Tobias,
I pretty agree with your response. I was trying to challenge the
entire audience to think about the issue about software
correctness(e.g. strong typefullness (and static type checking) like
Haskell, et. al. vs no type-checking/ dynamic type checking). My point
is how can we as a community respond to Google's challenge?? In my
humble opinion (IMHO) I think Google has missed the point regarding
contemporary software correctness problems .. (and also the Tor
project . given the languages of implementation) ..
Here is a very simple and cheesy example .. I worked at HP on a
contract .. . a predecessor of mine used with typefullnes of C++ (I
thinking using type casting ) and did a buffer overrun of "heap"
allocated that corrupted "the heap allocator metadata" (malloc) ....
of course I used to "gdb" to do a "postmordum after the patient died"
... IHMO I would been more happier if this "overrun" had been detected
at compile-tyime .. due to static strong type checking ... :-)
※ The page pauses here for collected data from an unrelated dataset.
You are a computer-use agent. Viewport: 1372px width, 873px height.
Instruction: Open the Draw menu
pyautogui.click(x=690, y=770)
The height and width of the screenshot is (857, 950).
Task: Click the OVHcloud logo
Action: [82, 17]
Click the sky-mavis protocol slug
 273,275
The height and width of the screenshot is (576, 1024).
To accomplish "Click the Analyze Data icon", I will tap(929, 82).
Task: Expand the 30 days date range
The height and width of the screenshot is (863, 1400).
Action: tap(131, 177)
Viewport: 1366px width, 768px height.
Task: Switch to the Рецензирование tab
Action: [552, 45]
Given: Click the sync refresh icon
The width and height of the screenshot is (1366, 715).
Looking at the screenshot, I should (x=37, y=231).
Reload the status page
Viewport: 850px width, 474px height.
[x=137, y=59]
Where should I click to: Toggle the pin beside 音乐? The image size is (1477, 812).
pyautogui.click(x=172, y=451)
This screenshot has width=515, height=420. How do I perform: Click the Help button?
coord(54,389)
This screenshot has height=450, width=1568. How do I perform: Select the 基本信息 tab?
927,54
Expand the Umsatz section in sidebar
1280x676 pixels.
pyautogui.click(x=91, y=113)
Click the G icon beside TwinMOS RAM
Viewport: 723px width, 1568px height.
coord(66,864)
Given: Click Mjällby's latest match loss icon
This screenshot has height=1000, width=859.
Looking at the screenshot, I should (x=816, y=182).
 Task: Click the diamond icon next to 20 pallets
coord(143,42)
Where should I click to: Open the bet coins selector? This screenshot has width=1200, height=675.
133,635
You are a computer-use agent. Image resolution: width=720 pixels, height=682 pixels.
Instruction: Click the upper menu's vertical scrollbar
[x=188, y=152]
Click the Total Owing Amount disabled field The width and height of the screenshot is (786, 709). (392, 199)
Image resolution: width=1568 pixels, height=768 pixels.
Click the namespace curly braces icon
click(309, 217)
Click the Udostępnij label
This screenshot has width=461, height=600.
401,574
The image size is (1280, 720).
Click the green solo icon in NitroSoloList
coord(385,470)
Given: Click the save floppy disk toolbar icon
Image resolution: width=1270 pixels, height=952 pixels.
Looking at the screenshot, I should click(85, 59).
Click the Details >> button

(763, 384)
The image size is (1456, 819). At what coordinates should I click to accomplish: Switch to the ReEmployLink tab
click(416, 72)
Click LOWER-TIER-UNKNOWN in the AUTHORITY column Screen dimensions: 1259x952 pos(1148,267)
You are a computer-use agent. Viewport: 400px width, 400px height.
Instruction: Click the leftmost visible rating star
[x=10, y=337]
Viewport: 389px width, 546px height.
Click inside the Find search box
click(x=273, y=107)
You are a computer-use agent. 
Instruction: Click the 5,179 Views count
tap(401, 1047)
Alll grammer errors are due to my cat Buddy ...
Vasya
On Thu, Jul 31, 2014 at 5:24 AM, Tobias Dammers <
tdam...@gmail.com> wrote:
> The way I read that article, those are two very different goals and
> approaches.
>
> The "Project Zero" thing seems to be about subjecting "everything" to
> thorough security checking by the best experts Google can buy, in order
> to fix as many security problems on the internet as they possibly can.
>
> The software correctness problem is somewhat related, but not entirely -
> not all security problems are software bugs, and not all software bugs
> are security problems.
>
> On a side note, I think both problems are inherently unsolvable - we can
> go a long way cleaning up the solvable problems, and building an
> infrastructure that avoids them by design, but some potential for bugs
> and flaws will always remain, at least as long as we're using reasonable
> definitions of "programming" and "software".